> [The tasks]:
1. Reproduce the parenting blog text from "Eating Habits: Breastfeeding" to "of expressed milk.".
2. Carry on the parenting blog text from its final sentence.

> [Selected passage]:

==================================================

But if it's one thing I know, they never stay in a phase forever.  Eventually they grow out of it or you train them out of it or whatever.  I thing that's why I don't get so super frustrated after I'm rocking her for the 3rd time because every time I put the kid down her eyes pop open like two ping pong balls.  I know that it's just temporary.  I know it gets better.  I know it gets easier and I know that once they stop doing one thing to piss you off they're on to the next pain in the ass thing, because, let's face it...as awesome as kids are, they are kind of a pain in the ass!  That's why God makes babies so cute...so we don't eat them like insects do.

Wednesday, June 19, 2013

One Month Old

Weight: 8lbs 13 ounces (as of her 2 week check up...she goes to the doctor in a few days for her monthly visit)

Height: 20 and a half inches

Sleeping Habits: She usually takes 3-4 naps a day ranging in time from 45 minutes to 3 hours.  She's sleeping in her rock and play swaddled.  She's up from 1-2 hours in between naps.  We are currently walking/rocking her to sleep.  Sometimes she's easy to get down for a nap and other times it's a real pain in the ass.  I should probably start a nap routine at some point like I do at bed time and I can't wait to be rid of the swaddle because I hate it, even though she won't sleep without it.  She's an awesome nighttime sleeper.  After her last nap I feed her on one breast, give her a bath, change her into her pj's, and hunker down on the couch for her evening cluster feeds, then we swaddle and rock her.  She goes to sleep between 7pm-8pm and wakes up between 6am and 7am and only wakes up once in the night.  Isabella didn't do that until she was like 4 months old.  Sometimes she eats and goes right back to sleep and other times it's party central for an hour or so before she goes back to sleep.

Eating Habits: Breastfeeding is going really well.  Better than I had hoped.  She eats a lot and is on the boob quite often, but she's gaining weight and has a ton of wet and dirty diapers.  The evening cluster feeds wear me down quite a bit and it can get annoying to cover up all the time when company is over, but I'm so grateful that it's going so well.  If she does get a bottle (maybe once or twice a week), she'll take 4 ounces of expressed milk.

Milestones: Smiles!  She smiled at her Uncle Rick on June 15th.  I didn't believe it at first, but everyone confirmed it.

Best Thing This Month: Having a wee snuggly baby around again.  It's nice to hold a baby that small and smell that sweet baby smell.

Challenges This Month: Balancing.  I miss my one-on-one time with Isabella.  It's hard to tell her no or to wait or to ask Daddy.

Looking Forward To: A little more head control.  I like that she's so small and tiny, but I kind of like babies a bit better when they're not so bobble heady, although I have a while for that.




Tuesday, June 18, 2013

Baby Weight Update #1

Last week I wrote this post about getting my body back after baby.  And unfortunately I didn't do as great as I anticipated.  I started off the week with a bang, making sure to make healthy choices, but I quickly derailed as the week went on.  BBQ's, dinner at my parents, and sweets were all my downfall.  But not really, it was my lack of planning that really did me in.

==================================================

> [Material provided]:

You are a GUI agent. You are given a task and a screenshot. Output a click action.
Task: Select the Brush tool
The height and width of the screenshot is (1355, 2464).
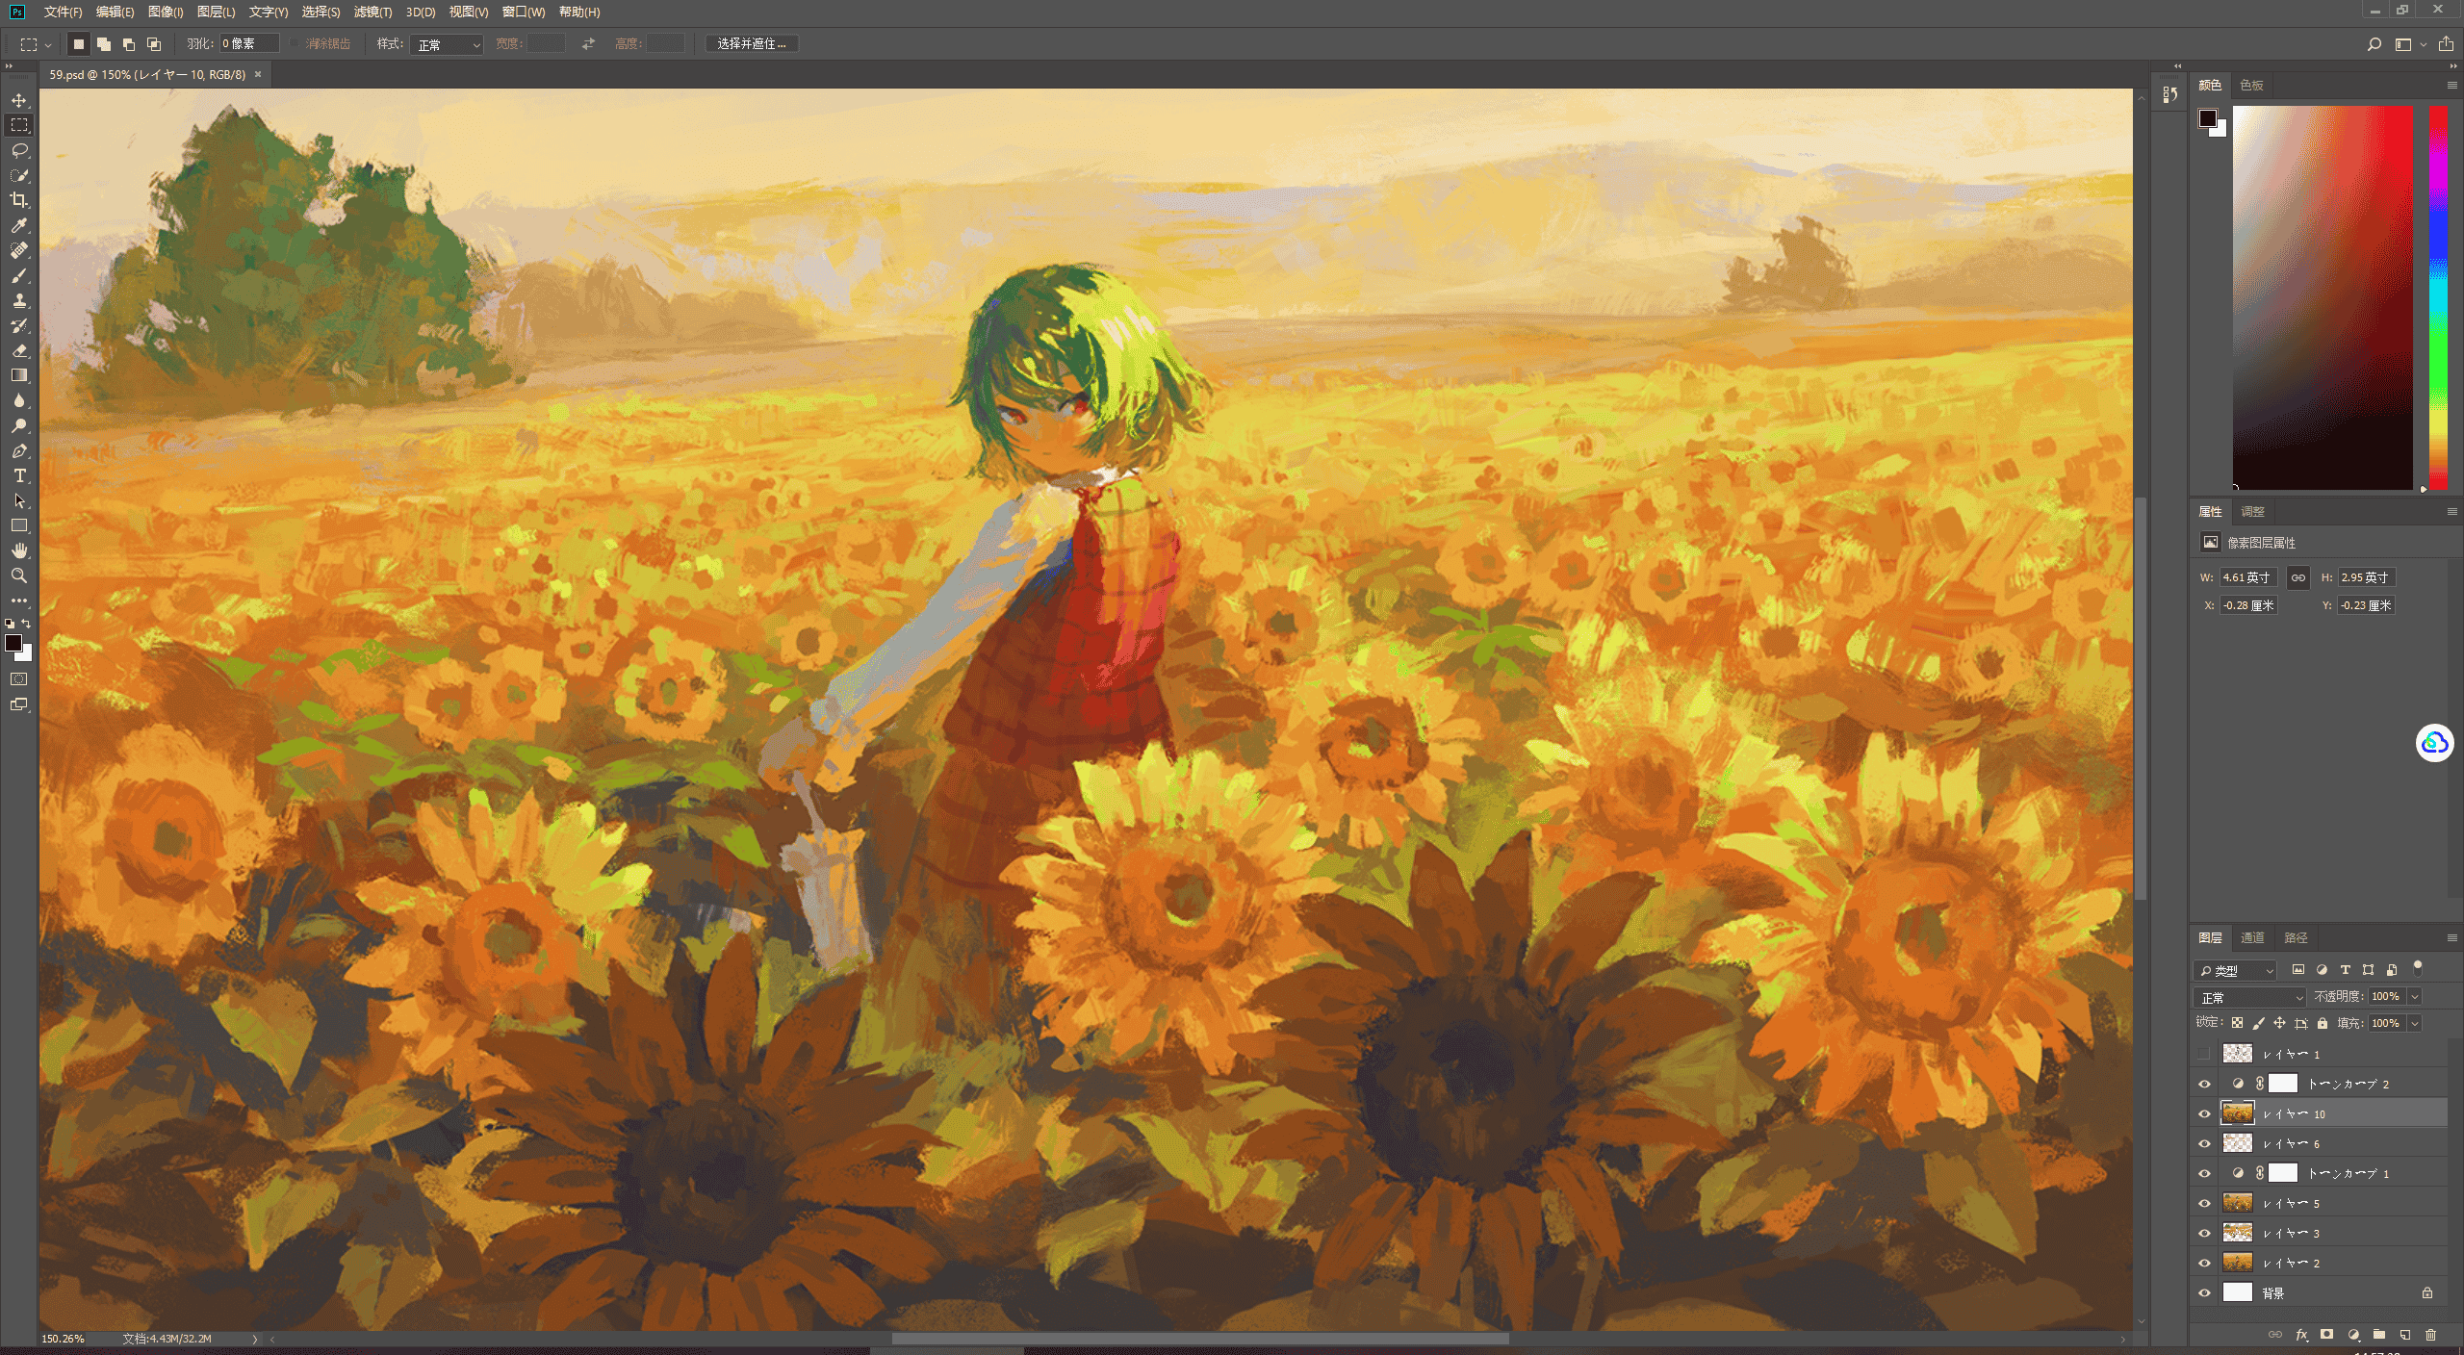(19, 275)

==================================================

> [The replies]:
1.
Eating Habits: Breastfeeding is going really well.  Better than I had hoped.  She eats a lot and is on the boob quite often, but she's gaining weight and has a ton of wet and dirty diapers.  The evening cluster feeds wear me down quite a bit and it can get annoying to cover up all the time when company is over, but I'm so grateful that it's going so well.  If she does get a bottle (maybe once or twice a week), she'll take 4 ounces of expressed milk.

2.
I'm a planner.  If I make a plan I stick with it.  Before I got pregnant I was really great at making a weekly meal plan and sticking with it and making sure to track all of my calories and exercise and I was doing great.  I just need to get back into the swing of it.  I've been great about planning my dinners, but breakfast, lunch and snacks have been a little fly by the seat of your pants and I've been making quick choices instead of healthy choices.  Plus I've noticed that if I'm having a rough day, if Isabella is being especially demanding or if Arya is fighting a nap I'll "treat" myself with a piece of chocolate, but I'm not a dog and should not be rewarding myself with food for surviving the day.

I did manage to loose almost a pound this week, which is better than a gain.


So this week will be better, I'm tracking everyday and trying to make (and stick with) a plan.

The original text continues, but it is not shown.